All I want to do right now is curl up in bed and take a long, long nap. Instead, I'm wading through a backlog of pictures from the past couple weeks, trying to get through some of the sorting/tagging/uploading while I have a chance. Zach's about to be gone a lot of the coming week, and I don't want to keep falling further behind than I already am.
My house may be a mess and it may take me a good week to actually put away clean laundry, but god forbid my pictures not be up-to-date (we all have our priorities, don't we?).
It's been really nice having Zach be, well, not working, though somehow it's gotten pretty busy around here. Wednesday evening was lovely, I got together with a few mom friends and sat around the hot tub sipping drinks and chatting. Then yesterday Zach, Donovan, and I drove down to Monterey to spend the afternoon at the Monterey Bay Aquarium. It's a long enough drive that we decided to splurge on a hotel room and spend the night.
I've been to the Monterey aquarium a few times before, and I have always loved it. It's beautifully built, in a beautiful place, and I never tire of watching all the different sea creatures. I am so fascinated by how different life looks underwater, and the completely different and sometimes completely odd adaptations that have developed to fit that way of life. D's been to a couple of smaller aquariums and seemed just as fascinated, so I was really excited to share this with him.
Unfortunately, the whole thing was kind of a disaster. For whatever reason, yesterday he was in the most awful, foul mood, all day long. Anything we suggested was met with an angry, loud "NO!" He refused to walk in the direction we asked him to. If we tried to pick him up and carry him instead, he'd scream and wriggle and throw a fit. The kicker is we'd finally get him to whatever it was we were trying to show him, and he'd instantly calm down and be totally interested. But yeah, it made for a very frustrating visit. Thankfully the aquarium has several areas that are designed for kids to just play in, so towards the end of the day we just took turns letting D play in one of them with one of us watching, and the other going off to check out whatever exhibits we wanted to steal a glance at.
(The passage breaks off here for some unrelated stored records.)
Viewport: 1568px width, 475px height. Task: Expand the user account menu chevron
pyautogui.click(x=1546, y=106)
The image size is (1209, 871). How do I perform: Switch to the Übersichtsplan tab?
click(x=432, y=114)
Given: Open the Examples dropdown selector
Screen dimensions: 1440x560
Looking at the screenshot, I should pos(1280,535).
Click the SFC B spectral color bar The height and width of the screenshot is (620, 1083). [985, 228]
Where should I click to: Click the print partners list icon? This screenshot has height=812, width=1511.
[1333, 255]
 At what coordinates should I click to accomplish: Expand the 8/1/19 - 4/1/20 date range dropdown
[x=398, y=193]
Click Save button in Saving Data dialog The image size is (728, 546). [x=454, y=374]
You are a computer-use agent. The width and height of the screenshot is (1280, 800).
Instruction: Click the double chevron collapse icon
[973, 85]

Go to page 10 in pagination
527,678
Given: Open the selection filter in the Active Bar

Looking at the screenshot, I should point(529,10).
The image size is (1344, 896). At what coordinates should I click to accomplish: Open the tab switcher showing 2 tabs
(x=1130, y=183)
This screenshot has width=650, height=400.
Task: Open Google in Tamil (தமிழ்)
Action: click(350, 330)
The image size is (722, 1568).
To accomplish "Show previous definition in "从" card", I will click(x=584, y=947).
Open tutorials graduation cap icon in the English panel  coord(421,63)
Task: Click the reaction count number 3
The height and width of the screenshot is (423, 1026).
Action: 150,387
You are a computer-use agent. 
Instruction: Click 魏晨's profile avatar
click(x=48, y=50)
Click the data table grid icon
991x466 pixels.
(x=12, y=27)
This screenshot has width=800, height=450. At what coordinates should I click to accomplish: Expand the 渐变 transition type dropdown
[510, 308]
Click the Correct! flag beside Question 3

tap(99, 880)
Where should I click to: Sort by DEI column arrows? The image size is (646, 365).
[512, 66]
It was not exactly the happy bonding experience I'd hoped for. (I actually would say this has been our worst family trip to date. Maybe I've gotten spoiled that D's been such a good traveller every other time...)
Thankfully we managed to get through a sit-down dinner (we picked a restaurant near an open area where we could take turns walking around with him), and bedtime went over semi-ok. He woke up around 2am crying and saying something about "Donovan push lawnmower!" at which point Zach brought him into bed with us (yay for hotel room king beds), where he slept for another 3 hours before waking again. This morning went slightly better, but not by a whole lot. I'm really hoping this is a phase, because GOOD LORD I'm not sure how much more of this I can take. Zach and I are both so worn out after just these past 2 days that I have zero guilt about sitting D in front of some videos while Zach takes a nap and I catch up on pictures/blogging.
BTW as a quick JobSearch2010 update: Zach's gotten one firm offer from the place in Michigan. Monday he'll drive to Sacramento to talk to another company (though it looks like they won't have any openings till June which doesn't work too well for us), and then Wednesday & Thursday he's heading out to New Jersey for an interview. It's looking quite likely that we might be going to Michigan, but we'll have to wait and see if anything else pops up. I'm both excited and a bit terrified about all this.